Naivete & Tzedaka
"Mark" and "Uncle Dave" came over to the more affluent section of town each afternoon with the hopes that kind-hearted college students would be sympathetic and give them a dollar here or there. As a somewhat naive college freshman who had never lived in a big city, I was somewhat intrigued by their humor and easy going nature. I don't exactly remember the details of how it all started now, however, I spent countless nights that first semester sitting out in front of the record store with these two African-American homeless men keeping them company as they begged for spare change.
Aside from all the jokes we would tell, there were times when they told me about things they witnessed the previous night in the crime-ridden section of the city, or things that had happened in the abandoned building where they and many crack addicts would sleep at night. Now as I am writing this, I recall that there was even one time when Mark and I took the subway over to his neighborhood to go to a movie there together. After buying him some fried chicken for dinner later that night, I remember walking past the crack addicts before I got back on the subway and returned to the safety and security of my college campus.
Our friendship became strained as the months went on. There were times when he called my dorm room in the middle of the night and asked me take money out of the ATM for him because he was in trouble. Although I agreed and went and got him $20 from the ATM on one or two occasions, on other occasions I lied and told him that I did not have any money because I felt that I was being used. I felt guilty afterwards, nevertheless, I started taking alternate routes so I would not need to go by the record store and could avoid him.

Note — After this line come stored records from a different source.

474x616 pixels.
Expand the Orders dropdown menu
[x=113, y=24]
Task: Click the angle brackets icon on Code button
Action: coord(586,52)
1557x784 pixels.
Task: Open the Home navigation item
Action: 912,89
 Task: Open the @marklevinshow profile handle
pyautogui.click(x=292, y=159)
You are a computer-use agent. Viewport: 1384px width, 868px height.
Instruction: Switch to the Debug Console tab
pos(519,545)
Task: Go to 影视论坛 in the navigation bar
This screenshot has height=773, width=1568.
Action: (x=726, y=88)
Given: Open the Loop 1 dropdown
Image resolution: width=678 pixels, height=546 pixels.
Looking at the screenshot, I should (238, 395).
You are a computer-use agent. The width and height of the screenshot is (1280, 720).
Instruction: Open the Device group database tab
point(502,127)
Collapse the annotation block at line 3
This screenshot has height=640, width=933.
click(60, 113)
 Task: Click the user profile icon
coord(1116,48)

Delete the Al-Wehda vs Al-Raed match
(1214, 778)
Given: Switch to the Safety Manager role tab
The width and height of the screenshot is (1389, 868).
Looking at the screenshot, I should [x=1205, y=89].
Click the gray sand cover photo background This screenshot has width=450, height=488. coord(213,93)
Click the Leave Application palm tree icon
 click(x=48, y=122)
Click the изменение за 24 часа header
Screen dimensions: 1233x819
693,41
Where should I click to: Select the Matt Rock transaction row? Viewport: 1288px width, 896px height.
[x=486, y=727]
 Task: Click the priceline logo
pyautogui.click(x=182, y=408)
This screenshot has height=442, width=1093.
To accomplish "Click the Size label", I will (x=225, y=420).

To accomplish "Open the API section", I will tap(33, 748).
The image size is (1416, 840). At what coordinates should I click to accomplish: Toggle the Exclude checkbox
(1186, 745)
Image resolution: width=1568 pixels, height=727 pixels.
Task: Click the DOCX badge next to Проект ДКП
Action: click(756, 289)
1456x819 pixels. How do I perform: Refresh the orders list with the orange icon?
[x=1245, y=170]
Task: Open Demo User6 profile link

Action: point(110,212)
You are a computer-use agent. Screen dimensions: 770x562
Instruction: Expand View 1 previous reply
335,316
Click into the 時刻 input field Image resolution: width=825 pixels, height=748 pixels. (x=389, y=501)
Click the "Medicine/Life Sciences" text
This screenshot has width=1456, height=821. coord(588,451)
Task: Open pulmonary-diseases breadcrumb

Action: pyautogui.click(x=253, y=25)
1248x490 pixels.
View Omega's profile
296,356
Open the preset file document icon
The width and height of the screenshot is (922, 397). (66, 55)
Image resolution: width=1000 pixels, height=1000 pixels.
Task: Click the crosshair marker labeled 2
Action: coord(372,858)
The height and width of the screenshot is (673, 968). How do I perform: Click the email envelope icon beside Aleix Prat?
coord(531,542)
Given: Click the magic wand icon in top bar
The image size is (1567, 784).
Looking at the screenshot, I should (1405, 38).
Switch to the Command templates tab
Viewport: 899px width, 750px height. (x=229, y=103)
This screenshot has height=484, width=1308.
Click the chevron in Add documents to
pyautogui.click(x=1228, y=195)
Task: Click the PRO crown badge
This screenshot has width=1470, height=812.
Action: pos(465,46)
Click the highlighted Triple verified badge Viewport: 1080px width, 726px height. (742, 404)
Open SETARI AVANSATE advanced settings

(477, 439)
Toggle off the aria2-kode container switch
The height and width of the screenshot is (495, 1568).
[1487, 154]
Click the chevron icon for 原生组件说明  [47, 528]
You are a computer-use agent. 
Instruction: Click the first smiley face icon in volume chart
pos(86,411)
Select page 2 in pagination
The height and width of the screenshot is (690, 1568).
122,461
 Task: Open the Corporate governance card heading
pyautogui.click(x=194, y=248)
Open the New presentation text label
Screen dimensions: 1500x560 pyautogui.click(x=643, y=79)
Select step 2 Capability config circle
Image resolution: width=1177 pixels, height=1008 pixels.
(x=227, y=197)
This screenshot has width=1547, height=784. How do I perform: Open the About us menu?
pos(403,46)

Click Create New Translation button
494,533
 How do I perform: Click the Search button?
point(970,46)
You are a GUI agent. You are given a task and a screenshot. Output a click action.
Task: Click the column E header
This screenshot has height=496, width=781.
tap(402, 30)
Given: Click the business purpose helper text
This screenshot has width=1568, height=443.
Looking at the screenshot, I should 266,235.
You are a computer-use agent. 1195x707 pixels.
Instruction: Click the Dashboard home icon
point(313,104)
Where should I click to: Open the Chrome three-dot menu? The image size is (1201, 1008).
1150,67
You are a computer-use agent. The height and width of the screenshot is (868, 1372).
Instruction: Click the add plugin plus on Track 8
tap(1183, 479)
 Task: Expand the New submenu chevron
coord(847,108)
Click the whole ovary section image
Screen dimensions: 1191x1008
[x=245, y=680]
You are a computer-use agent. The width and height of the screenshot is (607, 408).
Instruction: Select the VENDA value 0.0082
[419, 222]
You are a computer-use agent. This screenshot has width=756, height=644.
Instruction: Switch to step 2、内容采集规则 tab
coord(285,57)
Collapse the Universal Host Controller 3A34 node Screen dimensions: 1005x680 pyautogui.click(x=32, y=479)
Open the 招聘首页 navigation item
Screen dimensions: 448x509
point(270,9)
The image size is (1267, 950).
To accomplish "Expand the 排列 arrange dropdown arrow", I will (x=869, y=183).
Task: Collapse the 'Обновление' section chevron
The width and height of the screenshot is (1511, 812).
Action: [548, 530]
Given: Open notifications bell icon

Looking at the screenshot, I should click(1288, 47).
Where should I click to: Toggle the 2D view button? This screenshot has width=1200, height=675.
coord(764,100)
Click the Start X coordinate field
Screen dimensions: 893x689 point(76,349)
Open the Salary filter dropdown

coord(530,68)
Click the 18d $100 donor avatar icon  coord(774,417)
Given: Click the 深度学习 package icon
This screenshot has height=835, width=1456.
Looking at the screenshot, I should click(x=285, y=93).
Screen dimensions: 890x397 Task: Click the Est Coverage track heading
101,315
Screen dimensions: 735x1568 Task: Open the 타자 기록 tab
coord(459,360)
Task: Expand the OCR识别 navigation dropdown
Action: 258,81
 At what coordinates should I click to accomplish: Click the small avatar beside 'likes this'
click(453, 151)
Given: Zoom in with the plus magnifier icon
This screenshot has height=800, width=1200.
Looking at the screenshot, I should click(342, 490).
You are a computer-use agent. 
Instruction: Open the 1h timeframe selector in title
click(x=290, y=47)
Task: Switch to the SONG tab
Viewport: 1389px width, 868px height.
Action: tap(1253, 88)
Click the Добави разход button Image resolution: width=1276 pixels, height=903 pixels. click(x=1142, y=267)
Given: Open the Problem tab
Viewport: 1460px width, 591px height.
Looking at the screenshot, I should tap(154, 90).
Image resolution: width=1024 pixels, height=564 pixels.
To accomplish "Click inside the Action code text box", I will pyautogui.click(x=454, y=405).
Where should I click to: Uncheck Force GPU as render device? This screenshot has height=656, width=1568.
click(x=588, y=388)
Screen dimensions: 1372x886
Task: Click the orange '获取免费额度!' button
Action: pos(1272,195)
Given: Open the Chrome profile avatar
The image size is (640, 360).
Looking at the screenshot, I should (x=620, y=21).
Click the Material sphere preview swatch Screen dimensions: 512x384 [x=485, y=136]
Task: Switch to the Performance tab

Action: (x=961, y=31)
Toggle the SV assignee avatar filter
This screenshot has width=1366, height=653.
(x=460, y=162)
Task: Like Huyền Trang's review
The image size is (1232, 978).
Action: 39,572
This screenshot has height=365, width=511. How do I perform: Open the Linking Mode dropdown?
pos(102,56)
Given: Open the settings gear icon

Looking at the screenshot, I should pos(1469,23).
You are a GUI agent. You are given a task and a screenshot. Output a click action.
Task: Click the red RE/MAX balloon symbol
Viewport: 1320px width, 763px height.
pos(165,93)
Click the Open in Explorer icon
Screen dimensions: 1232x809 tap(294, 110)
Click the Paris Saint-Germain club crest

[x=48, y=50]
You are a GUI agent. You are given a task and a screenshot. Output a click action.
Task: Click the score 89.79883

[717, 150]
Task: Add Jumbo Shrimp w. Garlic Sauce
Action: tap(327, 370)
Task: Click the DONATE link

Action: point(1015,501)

I returned to campus the following year school year and I noticed that only "Uncle Dave" was still out in front of the record store; still attempting to dance like James Brown while singing a medley of R&B songs. When I asked him were Mark was, he replied that Mark was sent to prison over the summer for armed robbery. (Ironically, Mark had always said he was the clean one and candidly told me that Uncle Dave was a heroin addict.)
Reflecting upon that time in my life, I can now see that that my understanding of the concept of tzedaka displayed a certain element of naivete. Tzedakah is ultimately about the giver and not the receiver, however, if we don't investigate whether the people we give tzedaka to are truly worthy, then are tzedaka may not truly be tzedaka.